Just looking at this thread, and the link goes to an article titled "Russia proposes sending team to Mars". Anyone care to post a link to the original article?
posted by jozxyqk at 9:42 PM on July 7, 2002


No no, that's the right link: it's hazy here because of dust storms on Mars. Them's some pretty bad dust storms. ;)
posted by brownpau at 9:57 PM on July 7, 2002


About 12:30 Saturday night I woke up screaming "What the hell's going on?" repeatedly. My husband told me "Canada is on fire." I started to panic before I realized there's a really big lake seperating me and Canada.
posted by sadie01221975 at 10:14 PM on July 7, 2002


You can imagine my surprise when I logged on to weather.com and saw the forecast for Buffalo NY as "Smoke". After doing a double-take, then reading the explanation, the surreal greyness outside made a lot more sense.

I guess this gives us a pretty good preview of the kind of smog we can look forward to in a few years. Woo-freakin'-hoo.
posted by dotComrade at 2:35 AM on July 8, 2002


jozxyqk: The original article is probably cached on anyone's browser who read it last night (it still comes up for me, with the same url), but here's this morning's Boston Globe article on the phenomenon.
posted by yhbc at 4:48 AM on July 8, 2002


The smoke, moving at about 12,000 feet above sea level, was forced south by a low-pressure system in Maine

Ah, that explains why I didn't see anything much.
posted by JanetLand at 6:29 AM on July 8, 2002


Growing up in smogbound LA, I looked out my DC window and it looked vaguely familiar, but I could figure out why. When I took the trash out, it smelled vaguely familiar too. It was only in the mid afternoon, when I turned on my car radio that it cleared up (mentally, that is). It's still hazy this morning.
posted by Taken Outtacontext at 7:32 AM on July 8, 2002


I really don't see what the big deal is about. This happens all the time out West and it doesn't get a bit of attention. Once again the Eastern controlled media corporations alienate the West.
posted by dreamer98 at 9:03 AM on July 8, 2002


This happens all the time out West and it doesn't get a bit of attention.
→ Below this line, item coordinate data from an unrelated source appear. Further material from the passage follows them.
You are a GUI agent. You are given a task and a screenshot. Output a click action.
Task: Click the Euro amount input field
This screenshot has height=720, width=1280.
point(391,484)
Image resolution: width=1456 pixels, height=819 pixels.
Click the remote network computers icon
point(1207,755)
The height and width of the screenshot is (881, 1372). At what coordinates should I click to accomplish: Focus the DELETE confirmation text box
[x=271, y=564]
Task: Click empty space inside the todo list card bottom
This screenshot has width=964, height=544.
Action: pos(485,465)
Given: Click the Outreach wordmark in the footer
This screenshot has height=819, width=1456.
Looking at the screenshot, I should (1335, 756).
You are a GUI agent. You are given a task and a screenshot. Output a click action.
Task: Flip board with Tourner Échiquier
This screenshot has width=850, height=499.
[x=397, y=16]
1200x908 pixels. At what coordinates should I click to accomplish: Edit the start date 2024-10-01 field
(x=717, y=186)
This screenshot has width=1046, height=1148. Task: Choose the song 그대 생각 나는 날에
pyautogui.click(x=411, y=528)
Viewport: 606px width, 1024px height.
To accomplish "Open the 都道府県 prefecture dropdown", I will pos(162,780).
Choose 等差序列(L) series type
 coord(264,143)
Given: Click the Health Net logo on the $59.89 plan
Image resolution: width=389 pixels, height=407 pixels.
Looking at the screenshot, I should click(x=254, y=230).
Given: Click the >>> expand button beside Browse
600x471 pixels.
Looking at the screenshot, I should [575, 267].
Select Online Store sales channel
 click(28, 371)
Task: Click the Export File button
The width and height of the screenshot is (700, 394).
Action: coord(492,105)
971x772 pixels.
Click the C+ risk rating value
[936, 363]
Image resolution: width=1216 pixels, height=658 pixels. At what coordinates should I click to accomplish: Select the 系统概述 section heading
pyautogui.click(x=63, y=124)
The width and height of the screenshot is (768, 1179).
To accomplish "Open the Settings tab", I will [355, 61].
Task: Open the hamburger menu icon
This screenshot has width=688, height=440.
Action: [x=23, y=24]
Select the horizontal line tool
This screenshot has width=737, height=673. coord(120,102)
Well, see there you go. Anything out of the ordinary gets coverage. Maybe you're used to it, but here in Boston we just don't usually wake up to yellowish haze that obscures the skyline from just five miles away. That makes it news.

What I want to know is why the fact that 150,000 or so acres of Quebec were on fire went completely un-covered in the local media before yesterday, not even in the Boston Globe, which usually has pretty decent Canadian coverage (maybe their Canadian bureau was on vacation...).

Here's a satellite photo of the smoke over New England (you have to look carefully, and it looks like Maine was also covered by real clouds).
posted by agaffin at 10:08 AM on July 8, 2002


Visibility in Harrisburg was so poor that the city fireworks display was postponed until tonight.
posted by mattee at 4:45 PM on July 8, 2002


agaffi, if there's any answer to your media question it's that the fires are far away from cities and towns except for a few native villages. Really way off the beaten track even for Canadian media, who finally got on the story Sunday midday and let us know what was going on. (Here in Montreal the sky was yellow all day and you could definitely smell wood smoke on the air. It's 500 miles at least from here to where the fires are.)